▶ _What to do_: Every record should be written out exactly, please.

++++ The data ++++

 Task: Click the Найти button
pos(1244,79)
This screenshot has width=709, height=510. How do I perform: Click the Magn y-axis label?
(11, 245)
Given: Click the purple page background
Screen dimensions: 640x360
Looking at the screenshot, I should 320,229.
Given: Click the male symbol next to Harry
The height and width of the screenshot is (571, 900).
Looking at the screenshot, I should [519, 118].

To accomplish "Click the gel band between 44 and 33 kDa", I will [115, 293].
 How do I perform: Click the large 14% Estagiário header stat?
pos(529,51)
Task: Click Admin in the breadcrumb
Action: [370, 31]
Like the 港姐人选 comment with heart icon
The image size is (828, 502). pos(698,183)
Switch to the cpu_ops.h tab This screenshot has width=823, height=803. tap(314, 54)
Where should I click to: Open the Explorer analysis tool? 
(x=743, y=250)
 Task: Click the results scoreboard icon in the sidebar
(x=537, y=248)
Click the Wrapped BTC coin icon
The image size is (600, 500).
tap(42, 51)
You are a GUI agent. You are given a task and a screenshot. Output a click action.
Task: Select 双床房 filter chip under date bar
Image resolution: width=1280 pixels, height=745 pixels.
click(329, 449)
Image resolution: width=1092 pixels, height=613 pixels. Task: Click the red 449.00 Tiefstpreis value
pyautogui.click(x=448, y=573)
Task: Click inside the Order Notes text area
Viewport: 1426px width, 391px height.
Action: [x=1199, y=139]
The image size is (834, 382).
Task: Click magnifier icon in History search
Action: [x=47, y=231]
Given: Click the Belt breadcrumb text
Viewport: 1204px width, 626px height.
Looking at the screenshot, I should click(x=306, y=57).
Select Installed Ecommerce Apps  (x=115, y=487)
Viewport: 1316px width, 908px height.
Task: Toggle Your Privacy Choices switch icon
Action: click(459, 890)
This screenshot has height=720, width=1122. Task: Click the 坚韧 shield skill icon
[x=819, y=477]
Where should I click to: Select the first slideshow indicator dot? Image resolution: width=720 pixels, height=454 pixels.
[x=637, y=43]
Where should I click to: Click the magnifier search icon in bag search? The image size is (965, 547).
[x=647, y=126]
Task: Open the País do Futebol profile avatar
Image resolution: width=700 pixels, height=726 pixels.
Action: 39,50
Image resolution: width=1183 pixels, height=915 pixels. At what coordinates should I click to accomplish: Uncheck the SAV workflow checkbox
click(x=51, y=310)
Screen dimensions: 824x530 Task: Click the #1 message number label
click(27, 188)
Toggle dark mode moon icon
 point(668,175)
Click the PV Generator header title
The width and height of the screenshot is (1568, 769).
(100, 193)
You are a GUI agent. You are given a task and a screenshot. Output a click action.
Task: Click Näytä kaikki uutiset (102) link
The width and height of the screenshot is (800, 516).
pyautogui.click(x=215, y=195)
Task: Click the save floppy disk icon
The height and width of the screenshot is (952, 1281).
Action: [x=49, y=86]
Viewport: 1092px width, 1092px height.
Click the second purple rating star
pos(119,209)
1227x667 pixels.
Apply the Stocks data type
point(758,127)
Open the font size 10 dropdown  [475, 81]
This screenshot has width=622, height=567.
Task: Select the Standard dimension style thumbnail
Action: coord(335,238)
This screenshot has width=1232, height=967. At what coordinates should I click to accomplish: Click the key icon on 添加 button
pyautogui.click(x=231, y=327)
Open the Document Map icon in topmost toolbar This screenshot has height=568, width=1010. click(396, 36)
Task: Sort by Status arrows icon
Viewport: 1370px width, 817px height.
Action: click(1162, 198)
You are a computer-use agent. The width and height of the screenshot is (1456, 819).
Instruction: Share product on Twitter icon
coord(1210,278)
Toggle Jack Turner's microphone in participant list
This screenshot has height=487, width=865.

++++

▶ _Reply to the task_:
 Task: Click the Найти button
pos(1244,79)
This screenshot has width=709, height=510. How do I perform: Click the Magn y-axis label?
(11, 245)
Given: Click the purple page background
Screen dimensions: 640x360
Looking at the screenshot, I should 320,229.
Given: Click the male symbol next to Harry
The height and width of the screenshot is (571, 900).
Looking at the screenshot, I should [519, 118].

To accomplish "Click the gel band between 44 and 33 kDa", I will [115, 293].
 How do I perform: Click the large 14% Estagiário header stat?
pos(529,51)
Task: Click Admin in the breadcrumb
Action: [370, 31]
Like the 港姐人选 comment with heart icon
The image size is (828, 502). pos(698,183)
Switch to the cpu_ops.h tab This screenshot has width=823, height=803. tap(314, 54)
Where should I click to: Open the Explorer analysis tool? 
(x=743, y=250)
 Task: Click the results scoreboard icon in the sidebar
(x=537, y=248)
Click the Wrapped BTC coin icon
The image size is (600, 500).
tap(42, 51)
You are a GUI agent. You are given a task and a screenshot. Output a click action.
Task: Select 双床房 filter chip under date bar
Image resolution: width=1280 pixels, height=745 pixels.
click(329, 449)
Image resolution: width=1092 pixels, height=613 pixels. Task: Click the red 449.00 Tiefstpreis value
pyautogui.click(x=448, y=573)
Task: Click inside the Order Notes text area
Viewport: 1426px width, 391px height.
Action: [x=1199, y=139]
The image size is (834, 382).
Task: Click magnifier icon in History search
Action: [x=47, y=231]
Given: Click the Belt breadcrumb text
Viewport: 1204px width, 626px height.
Looking at the screenshot, I should click(x=306, y=57).
Select Installed Ecommerce Apps  (x=115, y=487)
Viewport: 1316px width, 908px height.
Task: Toggle Your Privacy Choices switch icon
Action: click(459, 890)
This screenshot has height=720, width=1122. Task: Click the 坚韧 shield skill icon
[x=819, y=477]
Where should I click to: Select the first slideshow indicator dot? Image resolution: width=720 pixels, height=454 pixels.
[x=637, y=43]
Where should I click to: Click the magnifier search icon in bag search? The image size is (965, 547).
[x=647, y=126]
Task: Open the País do Futebol profile avatar
Image resolution: width=700 pixels, height=726 pixels.
Action: 39,50
Image resolution: width=1183 pixels, height=915 pixels. At what coordinates should I click to accomplish: Uncheck the SAV workflow checkbox
click(x=51, y=310)
Screen dimensions: 824x530 Task: Click the #1 message number label
click(27, 188)
Toggle dark mode moon icon
 point(668,175)
Click the PV Generator header title
The width and height of the screenshot is (1568, 769).
(100, 193)
You are a GUI agent. You are given a task and a screenshot. Output a click action.
Task: Click Näytä kaikki uutiset (102) link
The width and height of the screenshot is (800, 516).
pyautogui.click(x=215, y=195)
Task: Click the save floppy disk icon
The height and width of the screenshot is (952, 1281).
Action: [x=49, y=86]
Viewport: 1092px width, 1092px height.
Click the second purple rating star
pos(119,209)
1227x667 pixels.
Apply the Stocks data type
point(758,127)
Open the font size 10 dropdown  [475, 81]
This screenshot has width=622, height=567.
Task: Select the Standard dimension style thumbnail
Action: coord(335,238)
This screenshot has width=1232, height=967. At what coordinates should I click to accomplish: Click the key icon on 添加 button
pyautogui.click(x=231, y=327)
Open the Document Map icon in topmost toolbar This screenshot has height=568, width=1010. click(396, 36)
Task: Sort by Status arrows icon
Viewport: 1370px width, 817px height.
Action: click(1162, 198)
You are a computer-use agent. The width and height of the screenshot is (1456, 819).
Instruction: Share product on Twitter icon
coord(1210,278)
Toggle Jack Turner's microphone in participant list
This screenshot has height=487, width=865.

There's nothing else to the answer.